Work order: Check each line of the data below for the word "computer". How many lines have it? Answer with the number alone.
————————
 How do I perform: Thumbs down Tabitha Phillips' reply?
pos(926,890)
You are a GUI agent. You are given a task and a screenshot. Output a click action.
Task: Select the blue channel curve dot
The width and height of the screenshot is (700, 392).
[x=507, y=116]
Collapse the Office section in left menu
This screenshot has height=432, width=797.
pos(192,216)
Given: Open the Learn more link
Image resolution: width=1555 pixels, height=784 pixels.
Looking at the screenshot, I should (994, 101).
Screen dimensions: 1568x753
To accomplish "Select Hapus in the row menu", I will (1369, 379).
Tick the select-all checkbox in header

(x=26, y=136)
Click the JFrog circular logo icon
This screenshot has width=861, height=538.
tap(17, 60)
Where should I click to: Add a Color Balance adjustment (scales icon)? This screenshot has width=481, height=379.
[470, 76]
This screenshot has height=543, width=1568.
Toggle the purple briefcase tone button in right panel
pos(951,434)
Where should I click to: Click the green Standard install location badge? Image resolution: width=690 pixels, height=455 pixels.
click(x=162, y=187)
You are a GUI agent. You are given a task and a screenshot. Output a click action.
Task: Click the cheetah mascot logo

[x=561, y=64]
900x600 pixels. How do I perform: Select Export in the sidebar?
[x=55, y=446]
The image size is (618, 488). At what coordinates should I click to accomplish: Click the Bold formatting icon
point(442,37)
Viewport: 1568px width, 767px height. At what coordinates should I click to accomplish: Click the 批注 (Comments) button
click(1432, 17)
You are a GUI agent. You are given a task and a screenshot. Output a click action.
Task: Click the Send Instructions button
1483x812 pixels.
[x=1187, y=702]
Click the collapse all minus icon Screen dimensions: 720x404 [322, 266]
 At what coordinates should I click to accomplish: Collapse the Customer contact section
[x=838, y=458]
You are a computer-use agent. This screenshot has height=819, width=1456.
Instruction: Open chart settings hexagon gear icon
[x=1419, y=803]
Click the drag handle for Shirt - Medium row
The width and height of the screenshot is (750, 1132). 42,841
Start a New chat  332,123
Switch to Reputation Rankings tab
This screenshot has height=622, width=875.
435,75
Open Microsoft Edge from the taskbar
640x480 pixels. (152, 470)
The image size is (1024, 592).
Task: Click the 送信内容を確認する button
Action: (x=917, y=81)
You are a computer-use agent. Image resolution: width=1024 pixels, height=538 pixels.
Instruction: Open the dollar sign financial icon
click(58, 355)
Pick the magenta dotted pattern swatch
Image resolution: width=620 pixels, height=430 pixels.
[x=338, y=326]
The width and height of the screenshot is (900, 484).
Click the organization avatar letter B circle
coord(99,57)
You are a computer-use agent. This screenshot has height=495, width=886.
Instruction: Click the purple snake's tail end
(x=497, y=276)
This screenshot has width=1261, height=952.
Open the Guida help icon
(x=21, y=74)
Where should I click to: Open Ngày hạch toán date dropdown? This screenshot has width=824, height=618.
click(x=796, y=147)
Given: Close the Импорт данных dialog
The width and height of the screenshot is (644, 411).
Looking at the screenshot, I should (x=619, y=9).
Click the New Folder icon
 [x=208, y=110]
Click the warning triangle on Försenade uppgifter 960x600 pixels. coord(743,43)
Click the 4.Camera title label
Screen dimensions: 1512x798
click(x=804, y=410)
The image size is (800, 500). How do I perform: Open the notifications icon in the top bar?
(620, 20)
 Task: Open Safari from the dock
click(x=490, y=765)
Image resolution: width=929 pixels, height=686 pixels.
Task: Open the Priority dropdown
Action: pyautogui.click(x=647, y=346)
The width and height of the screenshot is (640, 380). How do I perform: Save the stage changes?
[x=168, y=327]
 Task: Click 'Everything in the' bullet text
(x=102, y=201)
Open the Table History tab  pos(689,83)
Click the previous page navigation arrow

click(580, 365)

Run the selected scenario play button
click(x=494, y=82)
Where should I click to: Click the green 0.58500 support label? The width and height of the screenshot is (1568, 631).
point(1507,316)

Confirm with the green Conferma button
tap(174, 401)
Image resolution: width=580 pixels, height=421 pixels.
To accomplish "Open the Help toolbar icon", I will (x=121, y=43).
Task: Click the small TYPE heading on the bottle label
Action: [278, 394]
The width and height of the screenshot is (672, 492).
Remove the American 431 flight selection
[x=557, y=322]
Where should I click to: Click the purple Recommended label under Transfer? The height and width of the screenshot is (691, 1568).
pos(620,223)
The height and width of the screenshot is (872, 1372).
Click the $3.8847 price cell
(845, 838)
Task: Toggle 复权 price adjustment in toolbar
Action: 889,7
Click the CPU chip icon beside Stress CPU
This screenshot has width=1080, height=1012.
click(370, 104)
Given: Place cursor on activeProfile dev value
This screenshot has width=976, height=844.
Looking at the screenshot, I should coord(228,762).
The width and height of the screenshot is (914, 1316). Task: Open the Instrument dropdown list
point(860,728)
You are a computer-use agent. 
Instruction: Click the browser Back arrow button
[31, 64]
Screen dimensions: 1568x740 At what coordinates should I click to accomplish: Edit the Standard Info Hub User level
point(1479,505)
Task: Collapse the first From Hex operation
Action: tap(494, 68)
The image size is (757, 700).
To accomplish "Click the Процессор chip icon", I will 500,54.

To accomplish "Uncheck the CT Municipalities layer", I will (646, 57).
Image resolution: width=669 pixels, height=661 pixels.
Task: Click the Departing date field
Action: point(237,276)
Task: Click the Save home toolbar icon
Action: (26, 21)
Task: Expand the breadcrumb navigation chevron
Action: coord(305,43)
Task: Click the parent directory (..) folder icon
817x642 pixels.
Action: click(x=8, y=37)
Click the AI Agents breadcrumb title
————————
The answer: 4